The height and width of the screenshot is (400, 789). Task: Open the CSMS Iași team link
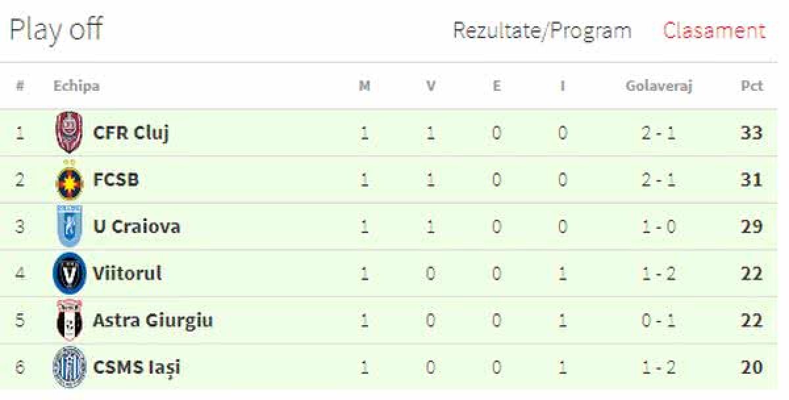(x=136, y=367)
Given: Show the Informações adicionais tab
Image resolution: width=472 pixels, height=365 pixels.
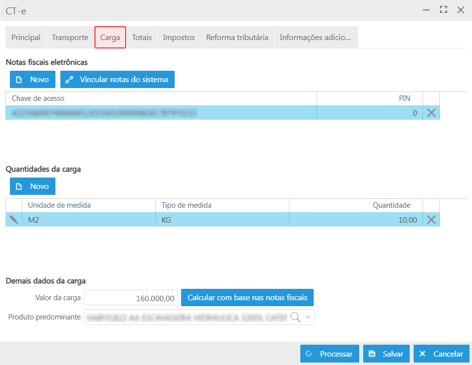Looking at the screenshot, I should pyautogui.click(x=315, y=38).
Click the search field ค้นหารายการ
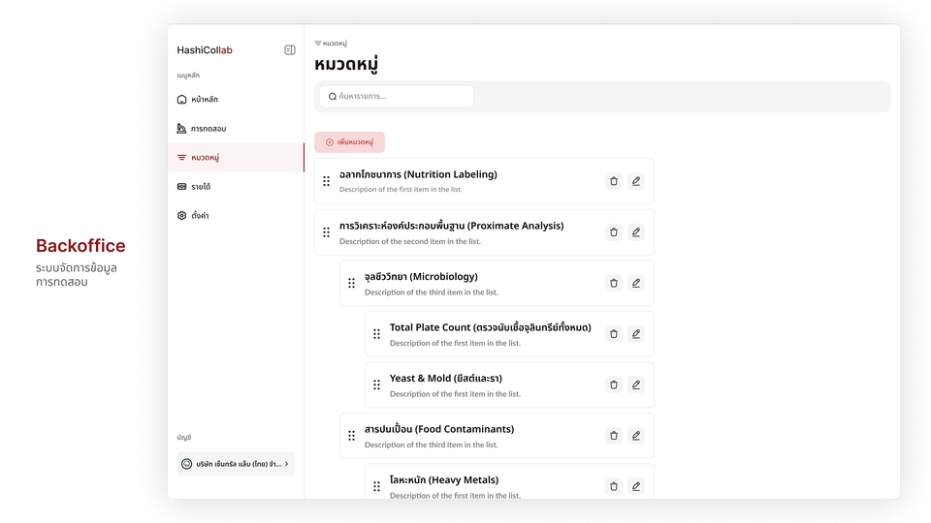 click(396, 97)
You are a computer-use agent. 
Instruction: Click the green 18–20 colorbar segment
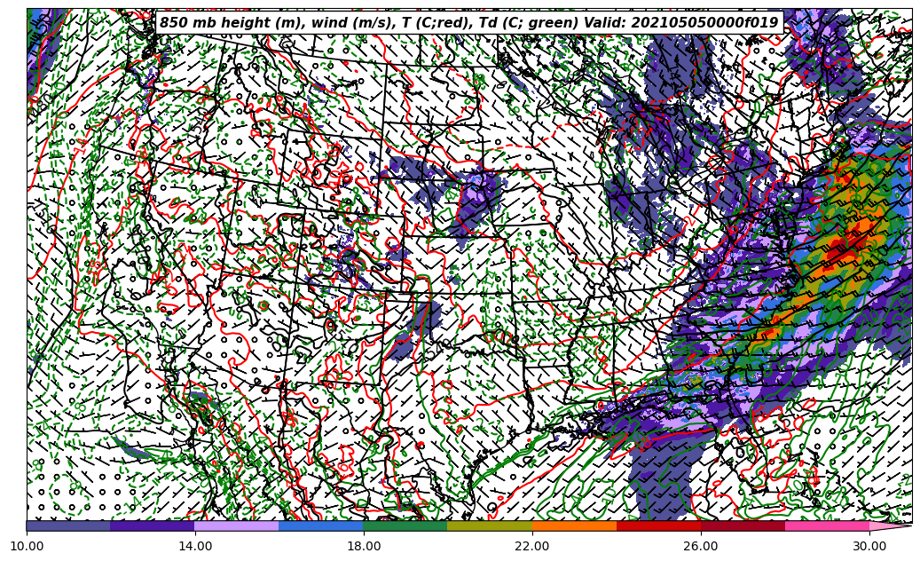pos(405,525)
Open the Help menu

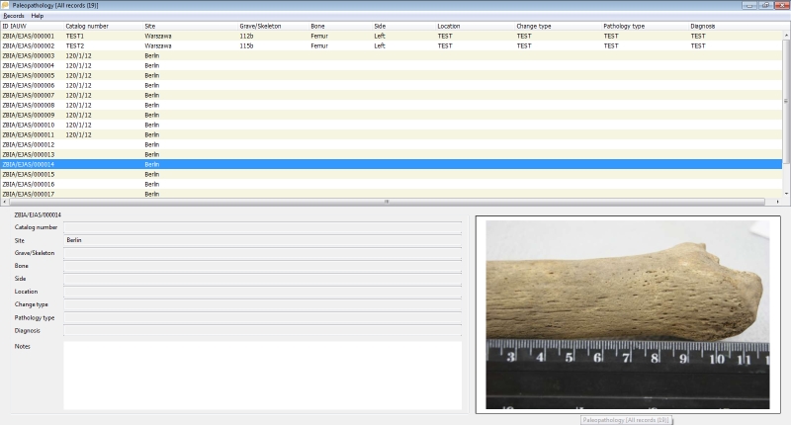[x=38, y=16]

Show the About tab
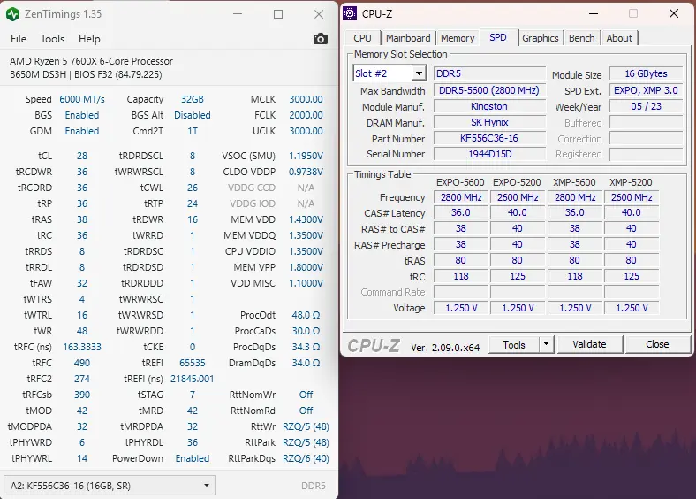pyautogui.click(x=619, y=38)
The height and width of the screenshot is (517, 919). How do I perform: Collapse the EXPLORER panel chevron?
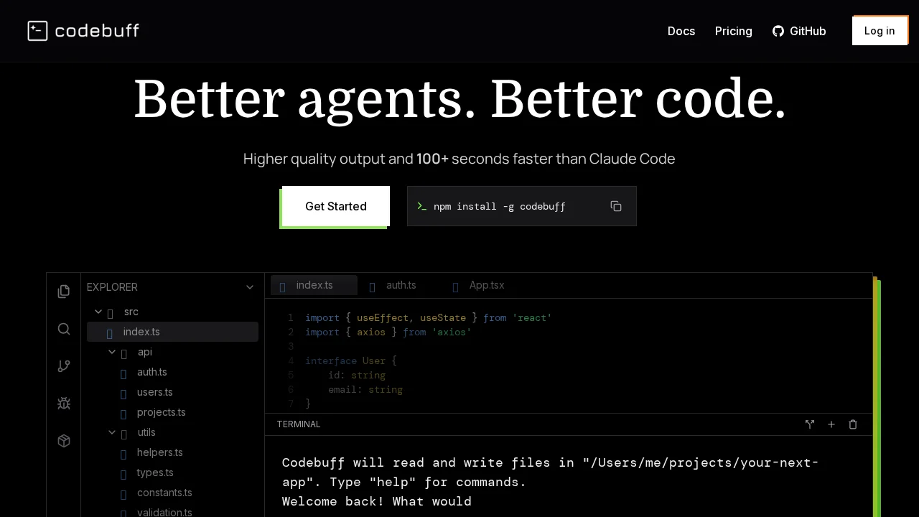[250, 287]
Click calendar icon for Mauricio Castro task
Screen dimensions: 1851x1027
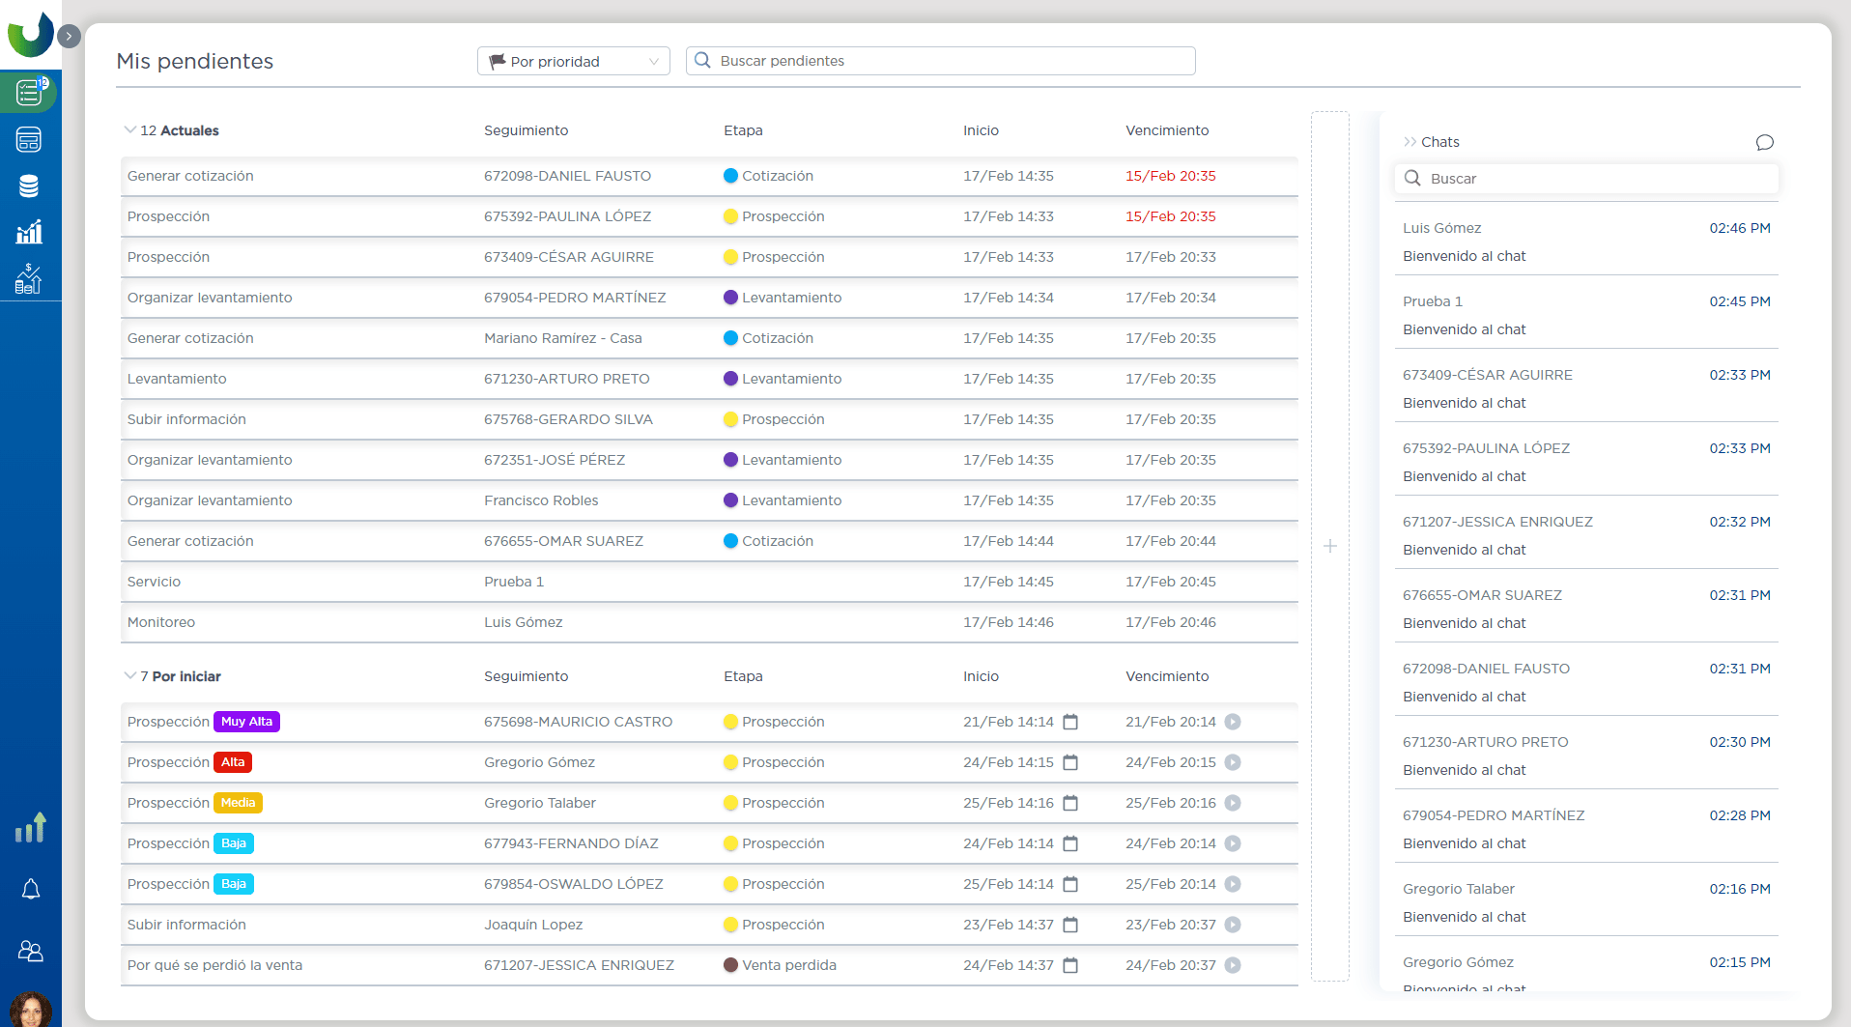pos(1070,722)
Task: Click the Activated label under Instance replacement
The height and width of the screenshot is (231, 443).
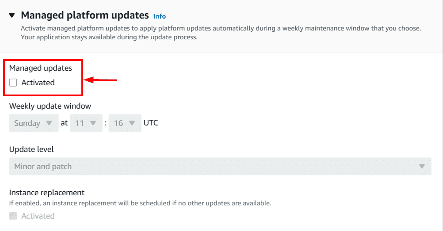Action: (38, 216)
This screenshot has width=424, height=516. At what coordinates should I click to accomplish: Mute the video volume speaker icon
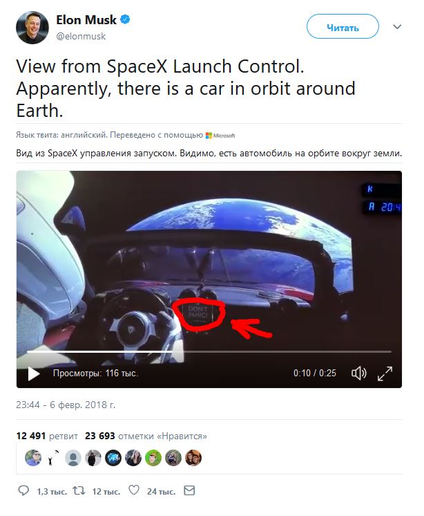(x=358, y=374)
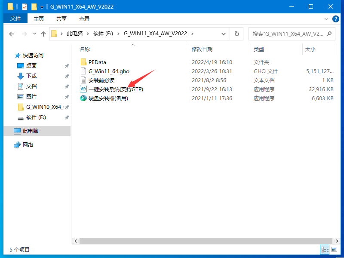
Task: Unpin the 软件 (E:) drive from Quick access
Action: (x=66, y=117)
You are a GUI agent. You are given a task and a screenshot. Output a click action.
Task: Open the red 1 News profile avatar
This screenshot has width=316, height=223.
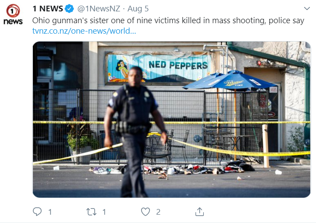coord(13,10)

====

• **PROBLEM TO WORK ON**:
Where does the word "agent" appear in the records? Copy every line that holds it.

• **FINISHED EXERCISE**:
You are a computer-use agent. 
You are a GUI agent. You are given a task and a screenshot. Output a click action.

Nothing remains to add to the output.